Il aurait voulu s’en aller, mais il était comme aimanté par le son de leurs voix. C’était comme une musique sortant en bouillonnant du sol. C’était la froidure imprégnant son jean. Ce chant semblait très ancien et complètement nouveau. Tout lui apparaissait clairement à présent. Il ne s’agissait pas d’un jeu. La fille était morte. La garniture intérieure du cercueil dans lequel elle reposait était de la même couleur que sa peau gris bleuté. Certes, elle était vêtue de blanc, mais ce blanc s’était mué en une pâleur cadavérique, en une absence bleuâtre. Craig regardait fixement ce tableau tout en retenant son souffle. Merde. Est-ce qu’elles l’avaient tuée ? Avaient-elles idée de ce qu’elle était morte ? Était-il seul à discerner, de ce soupirail à travers lequel il la voyait en plongée, que cette fille était bel et bien morte ?

Avaient-elles les yeux fermés ? Pourquoi ce con d’EMT restait-il dans son coin ? Les autres étaient-elles hypnotisées par leur chant au point de ne pas voir qu’elle avait trépassé ?

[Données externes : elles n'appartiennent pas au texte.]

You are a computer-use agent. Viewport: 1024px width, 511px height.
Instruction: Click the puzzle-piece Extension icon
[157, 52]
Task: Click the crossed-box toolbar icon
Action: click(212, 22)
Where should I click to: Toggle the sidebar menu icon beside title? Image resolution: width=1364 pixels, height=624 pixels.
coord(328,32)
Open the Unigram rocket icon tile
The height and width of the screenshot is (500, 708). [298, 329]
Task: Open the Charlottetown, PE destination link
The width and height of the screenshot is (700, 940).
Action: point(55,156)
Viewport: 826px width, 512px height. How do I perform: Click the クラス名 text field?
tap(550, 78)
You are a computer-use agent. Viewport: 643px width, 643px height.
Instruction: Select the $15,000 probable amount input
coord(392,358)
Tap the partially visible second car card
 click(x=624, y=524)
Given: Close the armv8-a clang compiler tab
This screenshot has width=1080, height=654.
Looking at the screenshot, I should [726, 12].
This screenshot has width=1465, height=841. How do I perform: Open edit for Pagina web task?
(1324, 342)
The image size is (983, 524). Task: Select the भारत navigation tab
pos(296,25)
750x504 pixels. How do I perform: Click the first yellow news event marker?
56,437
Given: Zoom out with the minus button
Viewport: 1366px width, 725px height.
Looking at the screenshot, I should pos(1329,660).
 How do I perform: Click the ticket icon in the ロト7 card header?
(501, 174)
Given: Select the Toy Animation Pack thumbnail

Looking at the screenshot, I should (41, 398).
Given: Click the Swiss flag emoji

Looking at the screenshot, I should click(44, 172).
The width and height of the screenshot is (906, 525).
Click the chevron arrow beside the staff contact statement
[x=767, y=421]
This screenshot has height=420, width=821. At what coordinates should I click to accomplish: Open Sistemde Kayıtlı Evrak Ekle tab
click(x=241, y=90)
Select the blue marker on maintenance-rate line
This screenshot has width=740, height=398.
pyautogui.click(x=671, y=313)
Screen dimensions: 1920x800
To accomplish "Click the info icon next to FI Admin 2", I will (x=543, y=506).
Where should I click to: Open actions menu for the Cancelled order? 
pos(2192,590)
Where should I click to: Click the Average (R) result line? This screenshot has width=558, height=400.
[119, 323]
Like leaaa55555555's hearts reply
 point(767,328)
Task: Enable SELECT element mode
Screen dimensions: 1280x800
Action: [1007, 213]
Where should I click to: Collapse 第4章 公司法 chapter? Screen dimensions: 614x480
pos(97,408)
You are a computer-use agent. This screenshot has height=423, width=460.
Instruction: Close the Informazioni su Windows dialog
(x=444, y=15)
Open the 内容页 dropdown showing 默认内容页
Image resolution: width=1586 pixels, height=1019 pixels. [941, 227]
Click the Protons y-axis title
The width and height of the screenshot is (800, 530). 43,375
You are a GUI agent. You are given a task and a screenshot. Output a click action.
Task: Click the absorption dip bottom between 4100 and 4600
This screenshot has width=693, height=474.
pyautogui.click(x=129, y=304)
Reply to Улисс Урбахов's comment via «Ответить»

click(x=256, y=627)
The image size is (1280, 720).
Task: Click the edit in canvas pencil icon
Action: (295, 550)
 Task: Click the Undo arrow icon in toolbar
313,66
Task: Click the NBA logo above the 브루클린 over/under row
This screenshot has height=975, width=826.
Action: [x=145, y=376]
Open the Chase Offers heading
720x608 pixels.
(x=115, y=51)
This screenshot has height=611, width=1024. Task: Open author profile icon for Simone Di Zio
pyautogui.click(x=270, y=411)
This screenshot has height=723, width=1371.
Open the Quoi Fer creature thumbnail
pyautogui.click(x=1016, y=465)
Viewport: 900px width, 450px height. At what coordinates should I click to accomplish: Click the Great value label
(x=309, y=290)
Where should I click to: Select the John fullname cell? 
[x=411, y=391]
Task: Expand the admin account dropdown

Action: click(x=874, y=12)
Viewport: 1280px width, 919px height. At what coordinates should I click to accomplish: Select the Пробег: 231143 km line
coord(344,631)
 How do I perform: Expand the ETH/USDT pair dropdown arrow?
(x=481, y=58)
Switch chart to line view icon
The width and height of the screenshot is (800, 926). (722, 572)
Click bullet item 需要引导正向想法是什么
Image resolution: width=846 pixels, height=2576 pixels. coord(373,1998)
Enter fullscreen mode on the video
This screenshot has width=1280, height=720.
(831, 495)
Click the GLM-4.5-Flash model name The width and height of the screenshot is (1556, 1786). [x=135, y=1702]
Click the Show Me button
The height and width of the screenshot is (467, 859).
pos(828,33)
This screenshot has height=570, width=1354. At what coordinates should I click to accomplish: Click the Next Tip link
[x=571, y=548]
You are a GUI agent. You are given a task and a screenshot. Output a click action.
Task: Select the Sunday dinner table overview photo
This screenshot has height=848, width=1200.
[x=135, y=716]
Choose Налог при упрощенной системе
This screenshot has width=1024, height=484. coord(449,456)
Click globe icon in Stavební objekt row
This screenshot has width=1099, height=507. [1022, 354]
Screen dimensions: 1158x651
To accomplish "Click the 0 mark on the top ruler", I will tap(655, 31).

Avant même de savoir ce qu’il faisait, Craig fracassa la vitre à coups de poing et se jeta à l’intérieur. Les filles hurlaient, s’enfuyaient, comme lorsqu’il avait déboulé par l’escalier du sous-sol, sauf que, cette fois, la commotion n’avait rien à voir avec lui.


1 Black hawk signifiant « faucon noir ».

2 Dans la tradition puritaine une jeune fille porte un ruban jaune pour indiquer sa qualité de promise.

3 Scholastic Assessment Test : test destiné à évaluer l’aptitude des diplômés du secondaire à suivre des études supérieures.

4 Site didactique s’adressant aux enseignants en philosophie.